I LOVE this! I am also married to an unashamed feminine-hygiene-products-buying gem of a man and what you say is true – it IS the little things in a marriage that matter the most! So glad to have found yet another great blog here!
Also? I, too, am afraid of stabbings, people who stab, and bitches. What a coincidence!
🙂
Yep. This is the freakin holy grail of marriage right here. Sure you need someone who loves you and cares for you and yada yada yada…but a man who isn't ashamed to buy tampons? That's a real man. Loved this!
That is hilarious. I can just imagine the shopping trip with the ladies telling him wings or no wings. Made me lol. Off to say hi.
Ok, I'm late to this party, but so glad I finally showed up because I'm cracking up here trying not to wake up my own tampon-buying husband. Another great tip-off to the right man? Whether he'll offer to hold your purse while you try things on and then not even try to hide it so no one sees he's holding it. Off to check out your blog!
This was right on! When we first got together I needed pads one day to go on a trip. I usually used sponges.

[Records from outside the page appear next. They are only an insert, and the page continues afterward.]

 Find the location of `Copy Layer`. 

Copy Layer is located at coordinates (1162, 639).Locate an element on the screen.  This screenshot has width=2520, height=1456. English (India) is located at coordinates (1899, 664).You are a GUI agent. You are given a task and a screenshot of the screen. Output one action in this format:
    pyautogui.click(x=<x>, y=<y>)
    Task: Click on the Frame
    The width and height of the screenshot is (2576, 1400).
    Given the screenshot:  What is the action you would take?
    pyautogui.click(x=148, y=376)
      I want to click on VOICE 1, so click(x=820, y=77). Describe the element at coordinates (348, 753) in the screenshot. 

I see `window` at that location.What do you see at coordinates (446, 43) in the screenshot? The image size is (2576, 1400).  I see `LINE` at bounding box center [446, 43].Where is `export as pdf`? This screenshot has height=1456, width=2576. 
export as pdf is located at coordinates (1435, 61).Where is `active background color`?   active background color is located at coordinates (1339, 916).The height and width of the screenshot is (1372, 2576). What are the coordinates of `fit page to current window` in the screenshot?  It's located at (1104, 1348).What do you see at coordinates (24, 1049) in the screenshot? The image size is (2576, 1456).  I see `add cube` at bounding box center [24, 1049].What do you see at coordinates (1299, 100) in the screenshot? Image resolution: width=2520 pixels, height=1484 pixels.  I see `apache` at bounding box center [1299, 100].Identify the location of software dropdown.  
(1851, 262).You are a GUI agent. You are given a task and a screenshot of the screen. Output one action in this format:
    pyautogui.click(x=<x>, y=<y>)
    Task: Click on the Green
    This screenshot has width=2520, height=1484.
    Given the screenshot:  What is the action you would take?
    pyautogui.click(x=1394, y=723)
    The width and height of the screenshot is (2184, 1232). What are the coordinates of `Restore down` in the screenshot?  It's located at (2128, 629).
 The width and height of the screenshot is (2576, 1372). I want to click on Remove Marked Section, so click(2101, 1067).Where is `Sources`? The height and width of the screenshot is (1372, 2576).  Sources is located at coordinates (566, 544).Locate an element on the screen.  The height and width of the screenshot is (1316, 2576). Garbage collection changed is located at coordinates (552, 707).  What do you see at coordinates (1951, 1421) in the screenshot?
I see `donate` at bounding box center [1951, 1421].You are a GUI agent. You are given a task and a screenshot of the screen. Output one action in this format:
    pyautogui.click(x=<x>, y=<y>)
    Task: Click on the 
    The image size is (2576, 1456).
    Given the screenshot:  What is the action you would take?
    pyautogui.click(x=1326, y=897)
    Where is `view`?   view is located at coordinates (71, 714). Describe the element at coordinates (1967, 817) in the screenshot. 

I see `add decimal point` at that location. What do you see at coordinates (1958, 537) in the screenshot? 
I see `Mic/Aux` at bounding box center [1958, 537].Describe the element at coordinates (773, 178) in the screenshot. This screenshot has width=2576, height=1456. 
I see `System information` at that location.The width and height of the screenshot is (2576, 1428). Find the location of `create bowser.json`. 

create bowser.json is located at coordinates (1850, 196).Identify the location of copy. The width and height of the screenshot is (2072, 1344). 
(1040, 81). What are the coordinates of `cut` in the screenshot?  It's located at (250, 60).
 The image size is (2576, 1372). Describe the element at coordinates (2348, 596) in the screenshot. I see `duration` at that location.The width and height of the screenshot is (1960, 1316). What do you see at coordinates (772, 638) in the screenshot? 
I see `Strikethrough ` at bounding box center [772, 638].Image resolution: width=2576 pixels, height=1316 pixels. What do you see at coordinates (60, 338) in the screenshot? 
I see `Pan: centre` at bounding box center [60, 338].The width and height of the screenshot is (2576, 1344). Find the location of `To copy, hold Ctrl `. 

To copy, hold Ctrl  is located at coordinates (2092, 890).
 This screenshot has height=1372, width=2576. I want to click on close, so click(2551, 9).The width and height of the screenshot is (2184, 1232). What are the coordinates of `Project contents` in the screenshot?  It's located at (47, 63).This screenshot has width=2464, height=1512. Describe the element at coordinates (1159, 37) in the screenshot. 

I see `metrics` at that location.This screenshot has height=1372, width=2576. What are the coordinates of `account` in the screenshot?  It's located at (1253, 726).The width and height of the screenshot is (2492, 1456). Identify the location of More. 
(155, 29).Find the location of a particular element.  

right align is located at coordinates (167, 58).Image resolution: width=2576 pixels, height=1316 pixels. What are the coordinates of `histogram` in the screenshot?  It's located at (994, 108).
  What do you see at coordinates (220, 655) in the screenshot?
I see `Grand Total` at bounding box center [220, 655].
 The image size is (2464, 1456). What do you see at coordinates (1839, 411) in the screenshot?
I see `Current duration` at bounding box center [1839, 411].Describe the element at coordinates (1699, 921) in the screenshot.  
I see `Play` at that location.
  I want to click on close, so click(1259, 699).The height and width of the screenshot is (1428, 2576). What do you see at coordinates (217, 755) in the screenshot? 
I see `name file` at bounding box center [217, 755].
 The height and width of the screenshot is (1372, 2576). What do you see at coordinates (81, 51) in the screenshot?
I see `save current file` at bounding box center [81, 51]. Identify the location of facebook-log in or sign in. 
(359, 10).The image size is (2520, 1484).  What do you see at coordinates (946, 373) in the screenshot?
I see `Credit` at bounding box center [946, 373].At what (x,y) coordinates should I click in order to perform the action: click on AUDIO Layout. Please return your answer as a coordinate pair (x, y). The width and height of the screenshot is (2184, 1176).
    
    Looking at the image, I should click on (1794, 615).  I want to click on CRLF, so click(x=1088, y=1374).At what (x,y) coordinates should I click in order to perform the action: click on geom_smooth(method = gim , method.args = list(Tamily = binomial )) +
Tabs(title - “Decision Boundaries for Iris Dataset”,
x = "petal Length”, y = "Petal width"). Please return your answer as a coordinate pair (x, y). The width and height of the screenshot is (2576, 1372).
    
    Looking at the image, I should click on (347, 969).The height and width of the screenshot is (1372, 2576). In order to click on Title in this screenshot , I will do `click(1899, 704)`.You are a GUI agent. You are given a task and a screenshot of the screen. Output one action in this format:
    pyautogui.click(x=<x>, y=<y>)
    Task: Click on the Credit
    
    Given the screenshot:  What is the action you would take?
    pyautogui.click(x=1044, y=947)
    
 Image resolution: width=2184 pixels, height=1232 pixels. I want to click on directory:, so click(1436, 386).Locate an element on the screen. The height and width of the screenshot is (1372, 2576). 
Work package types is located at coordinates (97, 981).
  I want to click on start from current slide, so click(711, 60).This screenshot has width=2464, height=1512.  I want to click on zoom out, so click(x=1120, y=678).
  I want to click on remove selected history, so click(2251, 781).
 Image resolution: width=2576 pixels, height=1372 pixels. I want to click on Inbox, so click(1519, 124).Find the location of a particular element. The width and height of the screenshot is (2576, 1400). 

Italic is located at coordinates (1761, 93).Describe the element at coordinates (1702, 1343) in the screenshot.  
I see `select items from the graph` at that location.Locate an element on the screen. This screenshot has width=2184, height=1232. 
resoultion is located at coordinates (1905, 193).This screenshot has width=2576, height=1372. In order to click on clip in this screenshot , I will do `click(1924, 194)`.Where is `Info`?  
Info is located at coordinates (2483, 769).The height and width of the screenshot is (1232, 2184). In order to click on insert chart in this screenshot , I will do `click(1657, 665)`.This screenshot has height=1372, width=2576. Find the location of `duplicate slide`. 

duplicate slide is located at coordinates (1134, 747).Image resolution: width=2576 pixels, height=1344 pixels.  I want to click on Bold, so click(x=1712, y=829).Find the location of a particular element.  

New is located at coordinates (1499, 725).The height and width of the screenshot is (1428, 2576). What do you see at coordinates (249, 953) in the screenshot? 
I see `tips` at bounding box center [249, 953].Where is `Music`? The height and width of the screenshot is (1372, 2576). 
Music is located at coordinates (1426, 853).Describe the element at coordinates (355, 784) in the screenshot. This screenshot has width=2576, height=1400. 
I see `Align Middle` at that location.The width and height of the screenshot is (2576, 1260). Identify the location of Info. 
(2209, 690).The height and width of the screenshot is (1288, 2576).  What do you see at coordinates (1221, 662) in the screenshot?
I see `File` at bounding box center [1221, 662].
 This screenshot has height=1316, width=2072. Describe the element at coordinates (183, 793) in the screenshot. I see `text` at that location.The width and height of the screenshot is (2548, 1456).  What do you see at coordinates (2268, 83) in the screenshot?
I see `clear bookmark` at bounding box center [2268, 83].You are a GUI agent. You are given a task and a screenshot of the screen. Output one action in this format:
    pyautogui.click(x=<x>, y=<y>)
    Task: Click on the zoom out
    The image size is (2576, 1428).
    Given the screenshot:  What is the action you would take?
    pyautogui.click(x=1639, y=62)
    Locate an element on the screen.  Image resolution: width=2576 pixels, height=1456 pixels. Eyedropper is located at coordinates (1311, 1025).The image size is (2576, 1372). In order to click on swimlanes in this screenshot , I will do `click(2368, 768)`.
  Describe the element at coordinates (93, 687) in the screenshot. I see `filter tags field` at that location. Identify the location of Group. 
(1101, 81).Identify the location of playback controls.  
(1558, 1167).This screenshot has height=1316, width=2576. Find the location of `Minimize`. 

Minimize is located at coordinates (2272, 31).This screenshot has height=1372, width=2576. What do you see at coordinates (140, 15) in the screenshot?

I was completely shocked when he so easily got pads for me and took a personal interest in what kind would be best for me! That was almost 7 years ago! That's like a lifetime, since I'm 27 now!
I love this and yep that guy is a keeper…yea for awesome men! My hubby has never shied away from purchasing anything for me…pads, tampons, vaginal cream…even a bra once! Love him for it even more! What a great post and congratualtions on that super duper marriage of yours!
Oh, Joann. You're one of the best. Another sage choice by Shell. And hang on to that fella of yours. What a gem.